Their account indicates that their attempts to win asylum in the U.S. — the only realistic option for them — appear to be running into a dead end leaving a question mark on when, if ever, they will be able to leave the detention facility.

Along with these two men, at least 54 individuals appear to have been transported from Punjab to Mexico in 2013, via a circuitous global route involving Moscow, Havana, Ecuador, El Salvador, Surinam and Guatemala, only to wind up as detainees in the El Paso ‘Processing Centre’ of ICE.

En route, Simranjeet Singh said, his Indian passport taken from him after he left Surinam, by a group of men who met him outside an airport. They also took away all his other papers and personal belongings including clothes, he added.

Harassment in India However brutal this journey may have been for the detainees, their accounts suggest that their reality in India was worse. Most plead for asylum on the grounds that they are victims of “political harassment,” of one sort or the other back home, including by local police, and a sizeable number of them have passed what ICE calls “credible fear interviews.”

Both men who spoke to The Hindu said they had family members in the U.S. who were trying to help them build the case for asylum, but they have run into roadblocks such as the asylum officer in charge, in Houston, Texas, refusing to return their calls.

In protest, at least 37 of these detainees were confirmed to have been on hunger strikes since April, with reports also surfacing that some among them subsequently required hospitalisation, even in off-site locations.

While Simranjeet Singh may have chosen the “safer” option of walking across the bridge from Ciudad Juarez to El Paso, the fact that he did not have papers classified him as a case of ‘Entry Without Inspection,’ immigration attorney Sheela Murthy said to The Hindu , and under U.S. law he could thus be subject to mandatory detention and possible deportation.

Further, Ms.

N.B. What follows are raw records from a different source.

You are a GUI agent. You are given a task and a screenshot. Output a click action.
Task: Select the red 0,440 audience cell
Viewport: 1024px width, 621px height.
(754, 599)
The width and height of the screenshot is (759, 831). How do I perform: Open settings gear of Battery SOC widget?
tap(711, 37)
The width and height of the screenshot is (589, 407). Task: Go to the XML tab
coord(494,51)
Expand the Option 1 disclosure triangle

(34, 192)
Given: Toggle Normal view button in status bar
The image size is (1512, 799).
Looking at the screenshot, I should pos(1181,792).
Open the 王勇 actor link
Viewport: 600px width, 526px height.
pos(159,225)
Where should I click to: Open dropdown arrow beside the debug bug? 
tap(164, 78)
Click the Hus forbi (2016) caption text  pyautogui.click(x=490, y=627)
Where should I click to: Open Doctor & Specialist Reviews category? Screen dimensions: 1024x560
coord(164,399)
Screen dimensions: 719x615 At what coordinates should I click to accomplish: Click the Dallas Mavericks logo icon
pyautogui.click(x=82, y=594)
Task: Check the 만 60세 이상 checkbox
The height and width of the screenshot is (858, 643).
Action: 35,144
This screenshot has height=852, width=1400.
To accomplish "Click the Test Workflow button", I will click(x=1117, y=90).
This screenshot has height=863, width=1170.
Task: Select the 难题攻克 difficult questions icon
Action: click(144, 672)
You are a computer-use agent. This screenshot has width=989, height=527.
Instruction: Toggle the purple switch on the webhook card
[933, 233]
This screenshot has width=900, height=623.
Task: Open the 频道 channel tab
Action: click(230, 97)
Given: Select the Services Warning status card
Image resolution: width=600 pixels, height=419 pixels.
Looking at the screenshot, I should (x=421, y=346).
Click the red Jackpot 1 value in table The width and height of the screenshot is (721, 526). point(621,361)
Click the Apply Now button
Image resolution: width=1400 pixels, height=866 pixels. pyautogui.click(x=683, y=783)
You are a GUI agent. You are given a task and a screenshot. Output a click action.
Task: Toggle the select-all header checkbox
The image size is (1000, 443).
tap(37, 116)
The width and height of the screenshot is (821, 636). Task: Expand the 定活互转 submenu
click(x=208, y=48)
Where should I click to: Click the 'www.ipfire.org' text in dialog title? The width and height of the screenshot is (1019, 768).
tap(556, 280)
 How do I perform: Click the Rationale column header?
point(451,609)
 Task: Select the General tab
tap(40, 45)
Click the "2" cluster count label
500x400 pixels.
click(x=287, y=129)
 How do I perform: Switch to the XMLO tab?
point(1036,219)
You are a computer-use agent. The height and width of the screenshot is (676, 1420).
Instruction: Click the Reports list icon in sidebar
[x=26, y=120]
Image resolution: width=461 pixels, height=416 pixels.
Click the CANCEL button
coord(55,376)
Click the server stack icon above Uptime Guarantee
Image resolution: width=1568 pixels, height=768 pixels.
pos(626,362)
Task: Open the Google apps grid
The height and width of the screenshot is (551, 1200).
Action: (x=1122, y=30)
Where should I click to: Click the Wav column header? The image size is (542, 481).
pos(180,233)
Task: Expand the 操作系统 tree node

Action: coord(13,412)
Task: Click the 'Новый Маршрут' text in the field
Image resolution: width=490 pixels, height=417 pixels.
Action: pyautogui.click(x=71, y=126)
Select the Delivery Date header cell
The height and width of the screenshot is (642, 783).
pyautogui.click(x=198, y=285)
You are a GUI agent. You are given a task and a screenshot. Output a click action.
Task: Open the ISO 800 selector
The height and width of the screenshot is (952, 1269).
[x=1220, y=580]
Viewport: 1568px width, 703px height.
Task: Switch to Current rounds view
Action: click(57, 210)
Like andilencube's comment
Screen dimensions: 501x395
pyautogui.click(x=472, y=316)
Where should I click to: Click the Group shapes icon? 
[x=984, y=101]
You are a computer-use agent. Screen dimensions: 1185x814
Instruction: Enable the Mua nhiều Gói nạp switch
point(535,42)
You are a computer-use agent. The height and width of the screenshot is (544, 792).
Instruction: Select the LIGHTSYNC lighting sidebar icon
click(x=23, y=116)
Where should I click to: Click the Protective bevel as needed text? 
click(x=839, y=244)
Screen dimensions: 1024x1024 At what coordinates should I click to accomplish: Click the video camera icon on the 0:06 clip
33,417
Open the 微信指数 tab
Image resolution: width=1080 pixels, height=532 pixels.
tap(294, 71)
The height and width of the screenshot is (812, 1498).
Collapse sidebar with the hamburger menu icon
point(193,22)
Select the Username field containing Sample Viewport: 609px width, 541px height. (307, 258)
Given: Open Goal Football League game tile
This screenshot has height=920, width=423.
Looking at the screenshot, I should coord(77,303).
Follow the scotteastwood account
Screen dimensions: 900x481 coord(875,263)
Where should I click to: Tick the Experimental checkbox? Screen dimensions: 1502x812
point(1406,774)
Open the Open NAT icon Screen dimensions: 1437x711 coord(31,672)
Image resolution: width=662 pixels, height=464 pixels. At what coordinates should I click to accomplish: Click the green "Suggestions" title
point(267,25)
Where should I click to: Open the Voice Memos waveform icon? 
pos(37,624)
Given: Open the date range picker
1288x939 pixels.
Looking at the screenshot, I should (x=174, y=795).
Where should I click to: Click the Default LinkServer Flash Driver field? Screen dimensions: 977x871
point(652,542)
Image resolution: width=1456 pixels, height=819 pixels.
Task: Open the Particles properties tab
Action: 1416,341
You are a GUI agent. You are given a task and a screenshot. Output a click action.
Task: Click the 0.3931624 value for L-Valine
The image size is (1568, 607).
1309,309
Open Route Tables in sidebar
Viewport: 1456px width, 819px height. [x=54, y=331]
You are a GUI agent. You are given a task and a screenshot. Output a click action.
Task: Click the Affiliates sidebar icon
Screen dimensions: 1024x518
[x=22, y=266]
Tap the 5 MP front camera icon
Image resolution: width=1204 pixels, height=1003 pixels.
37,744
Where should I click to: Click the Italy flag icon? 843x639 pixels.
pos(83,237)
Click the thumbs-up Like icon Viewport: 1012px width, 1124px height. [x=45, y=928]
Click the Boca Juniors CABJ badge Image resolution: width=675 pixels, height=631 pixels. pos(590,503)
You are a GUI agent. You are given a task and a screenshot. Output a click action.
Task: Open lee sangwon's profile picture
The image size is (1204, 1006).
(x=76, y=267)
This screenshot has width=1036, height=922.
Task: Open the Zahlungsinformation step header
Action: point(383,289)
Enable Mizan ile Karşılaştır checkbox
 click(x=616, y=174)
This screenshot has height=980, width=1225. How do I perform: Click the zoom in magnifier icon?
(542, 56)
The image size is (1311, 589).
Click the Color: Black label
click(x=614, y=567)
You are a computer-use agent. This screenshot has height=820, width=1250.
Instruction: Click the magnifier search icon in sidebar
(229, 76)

Murthy explained, the credible fear interviews may represent only the preliminary steps in the asylum-seeking process and an Affirmative Asylum Application may have to be filed — and it was not clear that the detainees had done so.

India’s reaction Meanwhile the Indian consulate in Houston sent its representative to meet the detainees on April 14 and, according to an Indian embassy spokesman, “The Consul expressed readiness of the Consulate to grant travel documents at the earliest after ascertaining their Indian nationality to any detainee who sought them.”

Yet according to the detainees, the consular officer, whose name is known to The Hindu , said to them that they were not “engineers, doctors or graduates, so why would the U.S. grant you a visa?” The officer also reportedly warned that they would be sent back to India.

Neither the Indian consulate in Houston nor Ms. Zamarripa provided any further reactions to the details supplied by the detainees.

Satnam Singh Chahal of the North American Punjabi Association (NAPA), a group providing legal assistance to the detainees, said that this case highlighted the problem of “human trafficking” as a criminal act that had victimised Punjabis.

Even as their cases hang in apparent limbo Simranjeet Singh said, “We don’t even care about food and water anymore — just give us freedom.”